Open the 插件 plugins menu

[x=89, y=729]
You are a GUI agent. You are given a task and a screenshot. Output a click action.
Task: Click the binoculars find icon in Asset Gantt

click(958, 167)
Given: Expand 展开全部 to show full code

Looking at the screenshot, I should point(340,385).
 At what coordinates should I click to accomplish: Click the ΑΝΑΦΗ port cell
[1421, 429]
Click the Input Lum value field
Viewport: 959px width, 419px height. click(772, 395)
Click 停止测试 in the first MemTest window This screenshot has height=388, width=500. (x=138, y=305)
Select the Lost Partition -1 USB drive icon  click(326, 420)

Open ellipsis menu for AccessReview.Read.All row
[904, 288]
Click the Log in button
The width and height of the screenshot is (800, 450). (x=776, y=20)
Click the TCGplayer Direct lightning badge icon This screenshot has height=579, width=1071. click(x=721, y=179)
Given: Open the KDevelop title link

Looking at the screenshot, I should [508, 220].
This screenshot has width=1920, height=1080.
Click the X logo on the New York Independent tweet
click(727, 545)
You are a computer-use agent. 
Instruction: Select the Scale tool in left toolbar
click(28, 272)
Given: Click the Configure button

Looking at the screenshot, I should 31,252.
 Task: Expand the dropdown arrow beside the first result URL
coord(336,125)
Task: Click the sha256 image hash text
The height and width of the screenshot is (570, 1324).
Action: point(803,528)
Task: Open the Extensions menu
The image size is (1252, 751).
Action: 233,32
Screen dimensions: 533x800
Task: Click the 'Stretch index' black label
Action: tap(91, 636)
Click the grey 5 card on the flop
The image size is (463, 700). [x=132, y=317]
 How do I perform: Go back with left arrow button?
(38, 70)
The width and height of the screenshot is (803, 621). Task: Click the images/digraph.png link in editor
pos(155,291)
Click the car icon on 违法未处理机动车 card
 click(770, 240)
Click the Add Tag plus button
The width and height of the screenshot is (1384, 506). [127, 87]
──────────────────────────────
Rewrite each line of the material above as one string in a JSON list, in order, and leave out the blank lines.

[
  "Open the 插件 plugins menu",
  "[x=89, y=729]",
  "You are a GUI agent. You are given a task and a screenshot. Output a click action.",
  "Task: Click the binoculars find icon in Asset Gantt",
  "click(958, 167)",
  "Given: Expand 展开全部 to show full code",
  "Looking at the screenshot, I should point(340,385).",
  " At what coordinates should I click to accomplish: Click the ΑΝΑΦΗ port cell",
  "[1421, 429]",
  "Click the Input Lum value field",
  "Viewport: 959px width, 419px height. click(772, 395)",
  "Click 停止测试 in the first MemTest window This screenshot has height=388, width=500. (x=138, y=305)",
  "Select the Lost Partition -1 USB drive icon  click(326, 420)",
  "Open ellipsis menu for AccessReview.Read.All row",
  "[904, 288]",
  "Click the Log in button",
  "The width and height of the screenshot is (800, 450). (x=776, y=20)",
  "Click the TCGplayer Direct lightning badge icon This screenshot has height=579, width=1071. click(x=721, y=179)",
  "Given: Open the KDevelop title link",
  "Looking at the screenshot, I should [508, 220].",
  "This screenshot has width=1920, height=1080.",
  "Click the X logo on the New York Independent tweet",
  "click(727, 545)",
  "You are a computer-use agent. ",
  "Instruction: Select the Scale tool in left toolbar",
  "click(28, 272)",
  "Given: Click the Configure button",
  "Looking at the screenshot, I should 31,252.",
  " Task: Expand the dropdown arrow beside the first result URL",
  "coord(336,125)",
  "Task: Click the sha256 image hash text",
  "The height and width of the screenshot is (570, 1324).",
  "Action: point(803,528)",
  "Task: Open the Extensions menu",
  "The image size is (1252, 751).",
  "Action: 233,32",
  "Screen dimensions: 533x800",
  "Task: Click the 'Stretch index' black label",
  "Action: tap(91, 636)",
  "Click the grey 5 card on the flop",
  "The image size is (463, 700). [x=132, y=317]",
  " How do I perform: Go back with left arrow button?",
  "(38, 70)",
  "The width and height of the screenshot is (803, 621). Task: Click the images/digraph.png link in editor",
  "pos(155,291)",
  "Click the car icon on 违法未处理机动车 card",
  " click(770, 240)",
  "Click the Add Tag plus button",
  "The width and height of the screenshot is (1384, 506). [127, 87]"
]